Sunday Times
We should know him by now, shouldn’t we? This week George W Bush will be inaugurated for a second term as president, but the occasion, far from being an unqualified triumph, will be a reflection of the American public’s ambivalence towards the man and his record. Bush’s re-election margin, remember, was 3%. Ronald Reagan’s was 18%. Bill Clinton’s was a solid 8%.
Yes, the Republicans eked out stronger majorities in House and Senate but only by increments. The president’s approval ratings are still below 50%, rare for a re-elected president. The public is increasingly sceptical of his signature foreign policy initiative, the war in Iraq.
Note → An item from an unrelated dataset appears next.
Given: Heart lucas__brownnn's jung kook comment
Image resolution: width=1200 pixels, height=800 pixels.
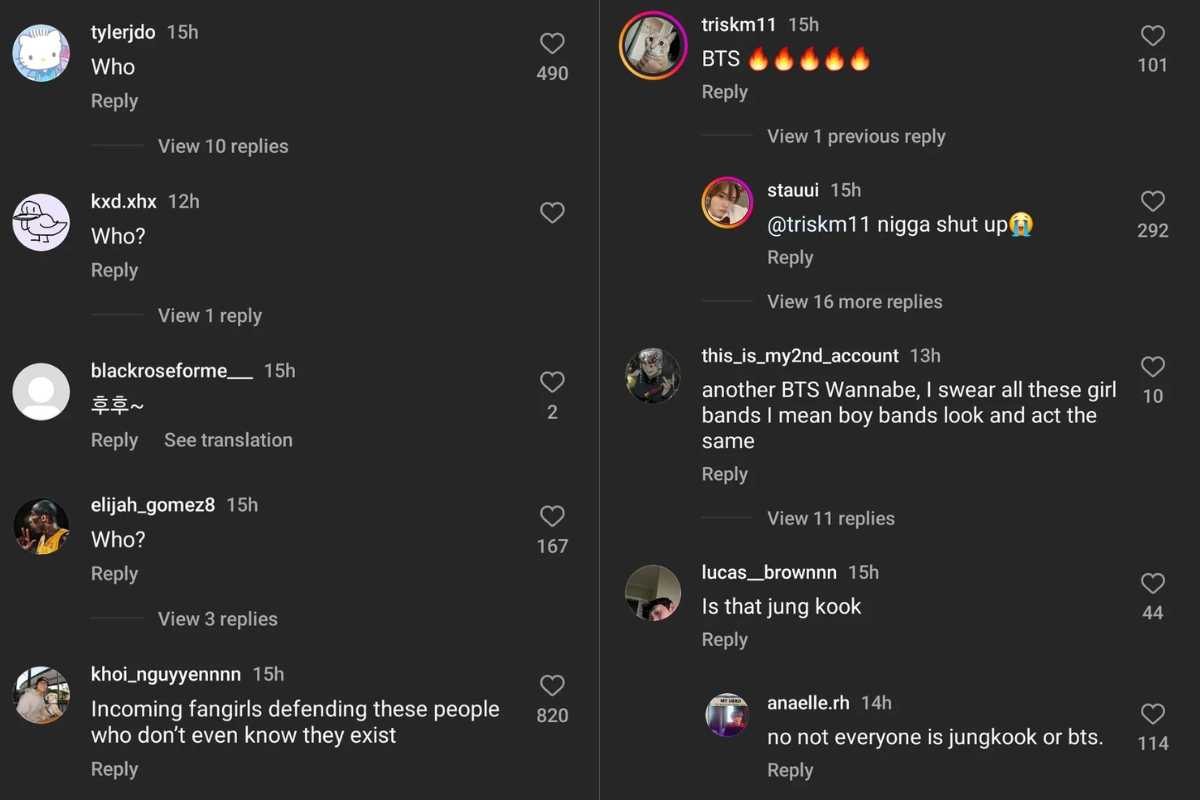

His second-term domestic agenda — social security, meaning pension privatisation — has a long way to go before it wins congressional backing.
To his supporters Bush is a “transformational” president. They believe he is the architect of a domestic political realignment, making the Republicans the natural party of government for a generation. He is the spear-point of a spiritual reawakening in which the fusion of evangelical Christianity and political activism will make America even more exceptional in the western world.
They hope that he will lead to the banning of abortion and legal protection for gay relationships, the decline of divorce and the resurgence of candid religious symbolism in the public square. In foreign affairs they see him moving the United States away from subservience to the United Nations and towards a democratic revolution in the Middle East. It may be hard to find a handful of writers on the East Coast who accept his bona fides, but in the heartland, his sentiments and his powerful personal connection still endure.